__TASK__
Both the line containing "Screen dimensions: 1484x812" and the line containing "Toggle the GEO status mode" belong to the span. Output exactly that span from the listing below, and nothing outside it.

*** Opening PROVIDED INFORMATION ***

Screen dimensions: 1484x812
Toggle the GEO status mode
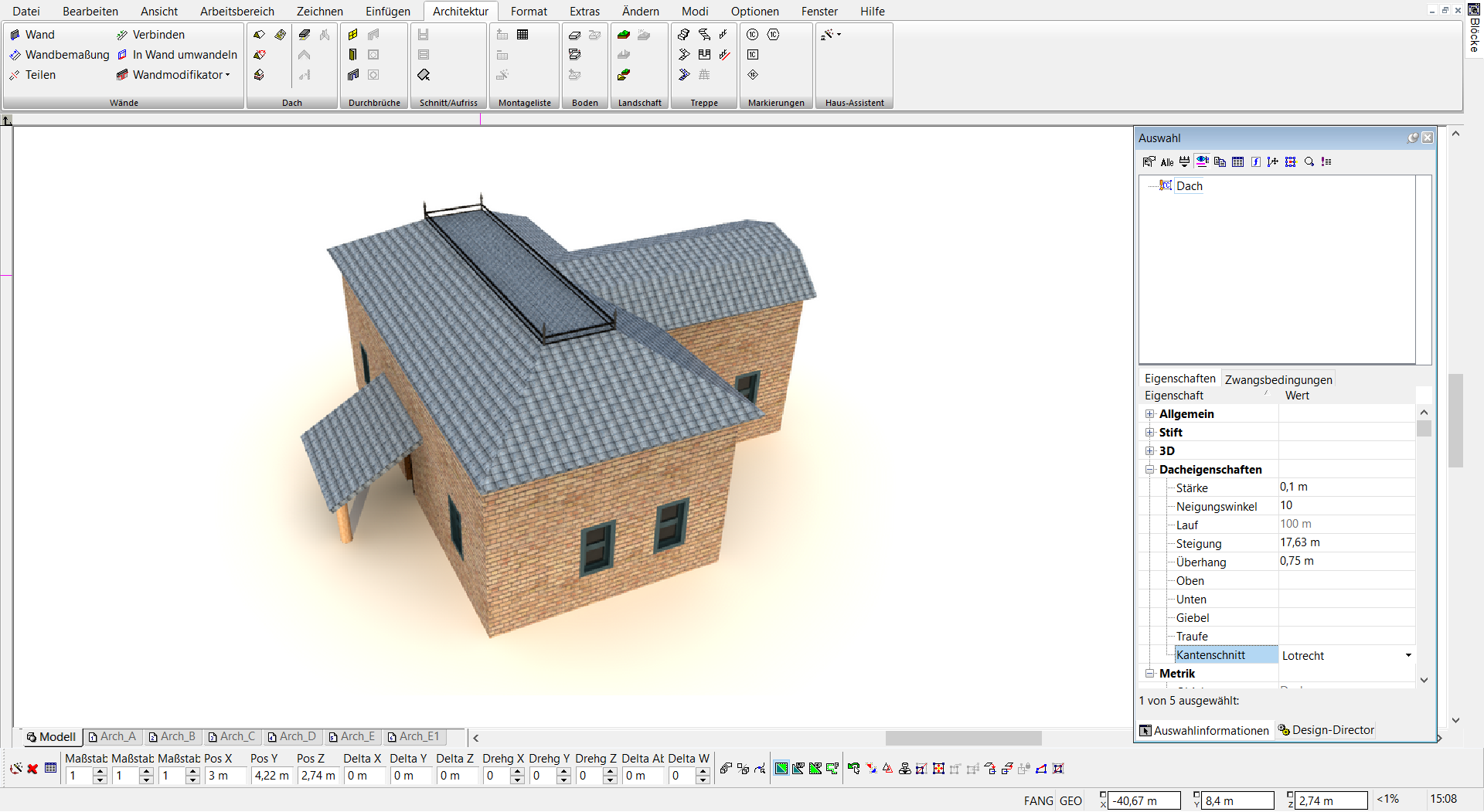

*** Closing PROVIDED INFORMATION ***
*** Opening PROVIDED INFORMATION ***

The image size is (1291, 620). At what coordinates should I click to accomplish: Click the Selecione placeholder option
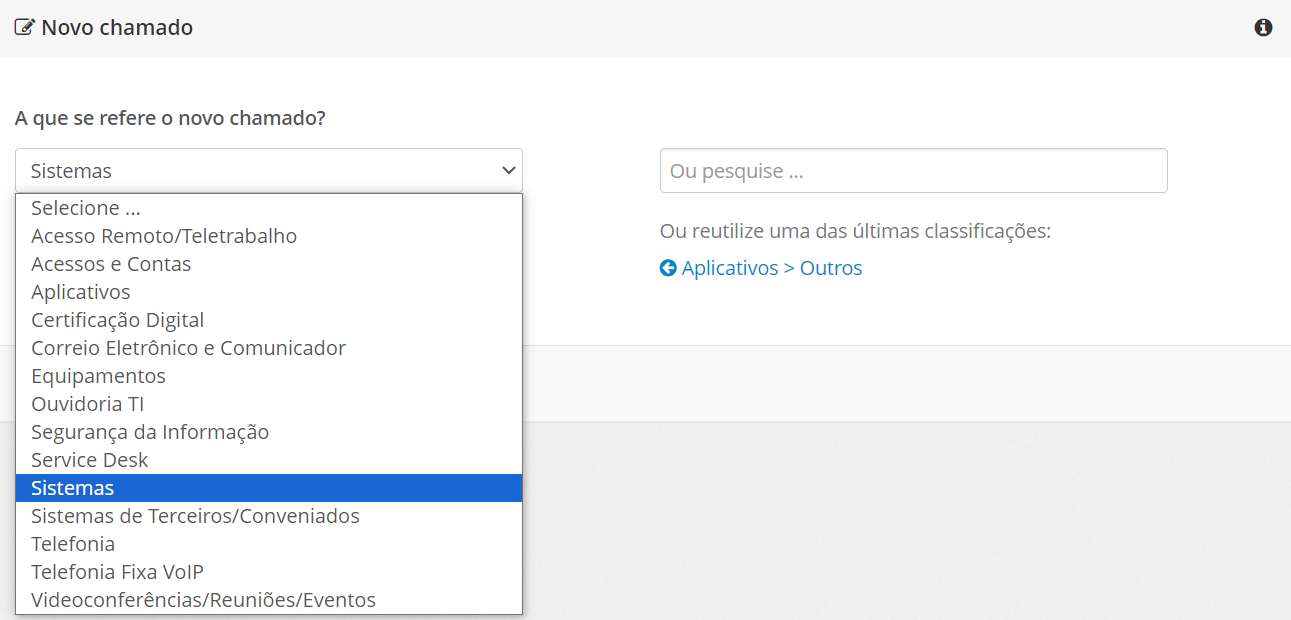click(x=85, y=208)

*** Closing PROVIDED INFORMATION ***
*** Opening PROVIDED INFORMATION ***

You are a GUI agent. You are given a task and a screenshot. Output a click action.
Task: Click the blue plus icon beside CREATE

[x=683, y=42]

*** Closing PROVIDED INFORMATION ***

__EXERCISE RESPONSE__
Screen dimensions: 1484x812
Toggle the GEO status mode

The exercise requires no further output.